Avant tout, la Sibylle est simplement la version féminine du Prophète. Et les compositeurs ont d’innombrables fois mis les Prophètes en musique. Par contre, pour les Sibylles, en dehors de Lassus, il semble n’y avoir que Maurice Ohana qui l’ait fait au XXe siècle.

Comment Roland de Lassus a-t-il eu l’idée de traiter ce thème ? Mais aussi, quand l’a-t-il fait ? Dans quels ville ou pays ? Sait-on même de qui sont les textes qu’il met là en polyphonie ? Et pourquoi précisément douze Sibylles ? Voilà une belle liste de questions. Les spécialistes en débattent encore.

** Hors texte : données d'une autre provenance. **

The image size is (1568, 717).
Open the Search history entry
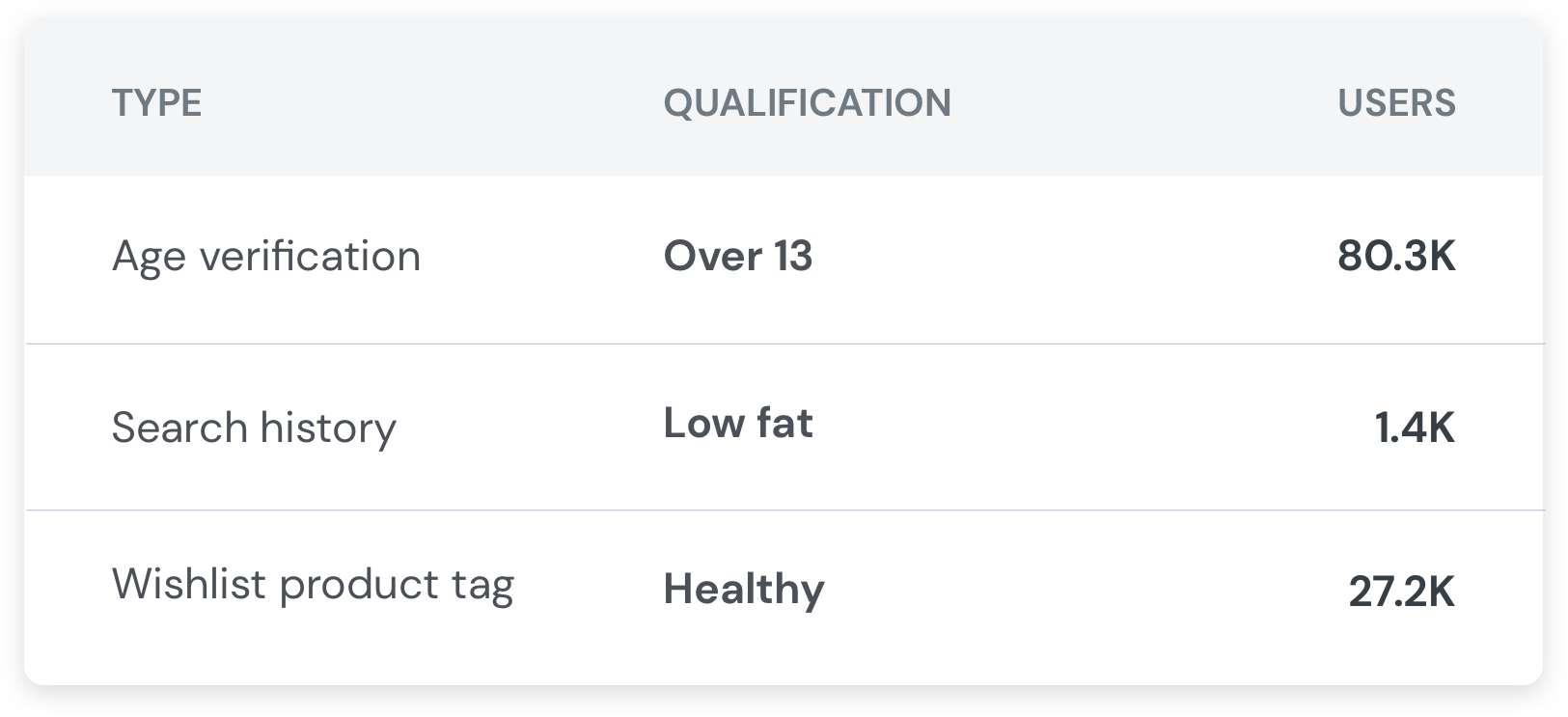[254, 427]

La Sibylla europaea, la Sibylle européenne, neuvième de la liste de Lassus, chante :

D’un corps de vierge viendra le Verbe éternel, pur,
Qui passera les vallées et les hautes montagnes,
Lui aussi volant, envoyé de l’Olympe étoilé,
Il rendra la vie sur terre, lui qui aura tout décidé,
Dans un pouvoir silencieux.
Ainsi je crois et je confesse en esprit :
Il est né d’une semence humaine en même temps que divine.

Avec autant de Sibylles, Lassus se met dans une tradition tardive qui a vu les Sibylles se multiplier. La plus ancienne Sibylle connue est probablement celle d’Érythrée. Chez Héraclite elle a « la bouche délirante, profère des mots sans sourires, sans fards et sans parfums, et cependant sa voix se fait entendre pendant mille ans grâce à Dieu. » Plusieurs villes gardent dans leurs traditions des souvenirs de Sibylles, tout particulièrement Cumes en Italie. Mais, selon une autre tradition, celle de Cumes serait celle d’Érythrée venue à Cumes pour obtenir d’Apollon une longue vie. La généalogie des Sibylles est complexe : païennes, puis liées à la tradition juive - les pères de l’Eglise ont fait des oracles des Sibylles des annonces de la venue du Christ. La base des spéculations, les Oracula Sibyllina, est un recueil composé entre le deuxième siècle avant Jésus-Christ et le septième siècle de notre ère, et il compte plus de quatre mille vers.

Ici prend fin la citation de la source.